- _Required work_
Repeat every record below exactly as written.

- _Given records_
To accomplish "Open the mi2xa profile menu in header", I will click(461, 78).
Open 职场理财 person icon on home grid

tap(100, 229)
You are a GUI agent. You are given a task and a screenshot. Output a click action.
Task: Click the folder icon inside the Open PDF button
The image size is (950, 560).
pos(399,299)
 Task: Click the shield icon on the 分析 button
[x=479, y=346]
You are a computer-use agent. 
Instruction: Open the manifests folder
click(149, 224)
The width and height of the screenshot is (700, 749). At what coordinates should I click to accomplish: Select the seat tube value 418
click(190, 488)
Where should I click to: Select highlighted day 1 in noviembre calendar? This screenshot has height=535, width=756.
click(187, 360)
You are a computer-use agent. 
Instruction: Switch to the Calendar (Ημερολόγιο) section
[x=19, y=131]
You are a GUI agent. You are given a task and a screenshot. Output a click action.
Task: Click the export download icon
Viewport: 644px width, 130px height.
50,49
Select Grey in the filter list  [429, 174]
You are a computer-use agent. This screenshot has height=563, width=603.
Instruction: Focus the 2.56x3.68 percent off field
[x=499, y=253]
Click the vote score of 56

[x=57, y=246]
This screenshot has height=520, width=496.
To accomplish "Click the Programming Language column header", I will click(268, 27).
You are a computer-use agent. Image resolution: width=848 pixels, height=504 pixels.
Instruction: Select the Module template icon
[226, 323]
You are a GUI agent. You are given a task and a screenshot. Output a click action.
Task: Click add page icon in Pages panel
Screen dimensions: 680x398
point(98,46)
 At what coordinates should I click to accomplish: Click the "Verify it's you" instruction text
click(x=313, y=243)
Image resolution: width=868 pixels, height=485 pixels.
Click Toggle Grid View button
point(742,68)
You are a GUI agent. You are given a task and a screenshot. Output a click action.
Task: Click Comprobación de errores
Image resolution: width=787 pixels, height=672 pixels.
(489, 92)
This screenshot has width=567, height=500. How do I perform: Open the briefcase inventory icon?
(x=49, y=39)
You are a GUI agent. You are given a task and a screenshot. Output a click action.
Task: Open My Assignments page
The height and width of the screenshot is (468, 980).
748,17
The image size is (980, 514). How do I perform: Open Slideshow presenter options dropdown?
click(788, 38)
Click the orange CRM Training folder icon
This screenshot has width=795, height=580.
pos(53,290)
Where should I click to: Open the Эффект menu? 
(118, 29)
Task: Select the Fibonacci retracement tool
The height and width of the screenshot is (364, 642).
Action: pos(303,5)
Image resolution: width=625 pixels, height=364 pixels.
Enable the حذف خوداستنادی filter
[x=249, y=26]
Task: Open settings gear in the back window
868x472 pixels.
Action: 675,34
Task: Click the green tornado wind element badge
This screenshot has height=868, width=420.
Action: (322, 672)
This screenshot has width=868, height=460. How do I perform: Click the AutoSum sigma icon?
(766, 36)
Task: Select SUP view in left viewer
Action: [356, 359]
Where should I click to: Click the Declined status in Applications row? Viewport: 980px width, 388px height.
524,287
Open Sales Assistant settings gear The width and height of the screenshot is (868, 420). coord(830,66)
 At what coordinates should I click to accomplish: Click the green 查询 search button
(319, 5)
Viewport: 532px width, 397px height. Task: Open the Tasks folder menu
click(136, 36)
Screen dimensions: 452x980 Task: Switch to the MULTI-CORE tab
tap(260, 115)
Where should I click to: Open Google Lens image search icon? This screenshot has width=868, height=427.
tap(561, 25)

- _Problem solution_
To accomplish "Open the mi2xa profile menu in header", I will click(461, 78).
Open 职场理财 person icon on home grid

tap(100, 229)
You are a GUI agent. You are given a task and a screenshot. Output a click action.
Task: Click the folder icon inside the Open PDF button
The image size is (950, 560).
pos(399,299)
 Task: Click the shield icon on the 分析 button
[x=479, y=346]
You are a computer-use agent. 
Instruction: Open the manifests folder
click(149, 224)
The width and height of the screenshot is (700, 749). At what coordinates should I click to accomplish: Select the seat tube value 418
click(190, 488)
Where should I click to: Select highlighted day 1 in noviembre calendar? This screenshot has height=535, width=756.
click(187, 360)
You are a computer-use agent. 
Instruction: Switch to the Calendar (Ημερολόγιο) section
[x=19, y=131]
You are a GUI agent. You are given a task and a screenshot. Output a click action.
Task: Click the export download icon
Viewport: 644px width, 130px height.
50,49
Select Grey in the filter list  [429, 174]
You are a computer-use agent. This screenshot has height=563, width=603.
Instruction: Focus the 2.56x3.68 percent off field
[x=499, y=253]
Click the vote score of 56

[x=57, y=246]
This screenshot has height=520, width=496.
To accomplish "Click the Programming Language column header", I will click(268, 27).
You are a computer-use agent. Image resolution: width=848 pixels, height=504 pixels.
Instruction: Select the Module template icon
[226, 323]
You are a GUI agent. You are given a task and a screenshot. Output a click action.
Task: Click add page icon in Pages panel
Screen dimensions: 680x398
point(98,46)
 At what coordinates should I click to accomplish: Click the "Verify it's you" instruction text
click(x=313, y=243)
Image resolution: width=868 pixels, height=485 pixels.
Click Toggle Grid View button
point(742,68)
You are a GUI agent. You are given a task and a screenshot. Output a click action.
Task: Click Comprobación de errores
Image resolution: width=787 pixels, height=672 pixels.
(489, 92)
This screenshot has width=567, height=500. How do I perform: Open the briefcase inventory icon?
(x=49, y=39)
You are a GUI agent. You are given a task and a screenshot. Output a click action.
Task: Open My Assignments page
The height and width of the screenshot is (468, 980).
748,17
The image size is (980, 514). How do I perform: Open Slideshow presenter options dropdown?
click(788, 38)
Click the orange CRM Training folder icon
This screenshot has width=795, height=580.
pos(53,290)
Where should I click to: Open the Эффект menu? 
(118, 29)
Task: Select the Fibonacci retracement tool
The height and width of the screenshot is (364, 642).
Action: pos(303,5)
Image resolution: width=625 pixels, height=364 pixels.
Enable the حذف خوداستنادی filter
[x=249, y=26]
Task: Open settings gear in the back window
868x472 pixels.
Action: 675,34
Task: Click the green tornado wind element badge
This screenshot has height=868, width=420.
Action: (322, 672)
This screenshot has width=868, height=460. How do I perform: Click the AutoSum sigma icon?
(766, 36)
Task: Select SUP view in left viewer
Action: [356, 359]
Where should I click to: Click the Declined status in Applications row? Viewport: 980px width, 388px height.
524,287
Open Sales Assistant settings gear The width and height of the screenshot is (868, 420). coord(830,66)
 At what coordinates should I click to accomplish: Click the green 查询 search button
(319, 5)
Viewport: 532px width, 397px height. Task: Open the Tasks folder menu
click(136, 36)
Screen dimensions: 452x980 Task: Switch to the MULTI-CORE tab
tap(260, 115)
Where should I click to: Open Google Lens image search icon? This screenshot has width=868, height=427.
tap(561, 25)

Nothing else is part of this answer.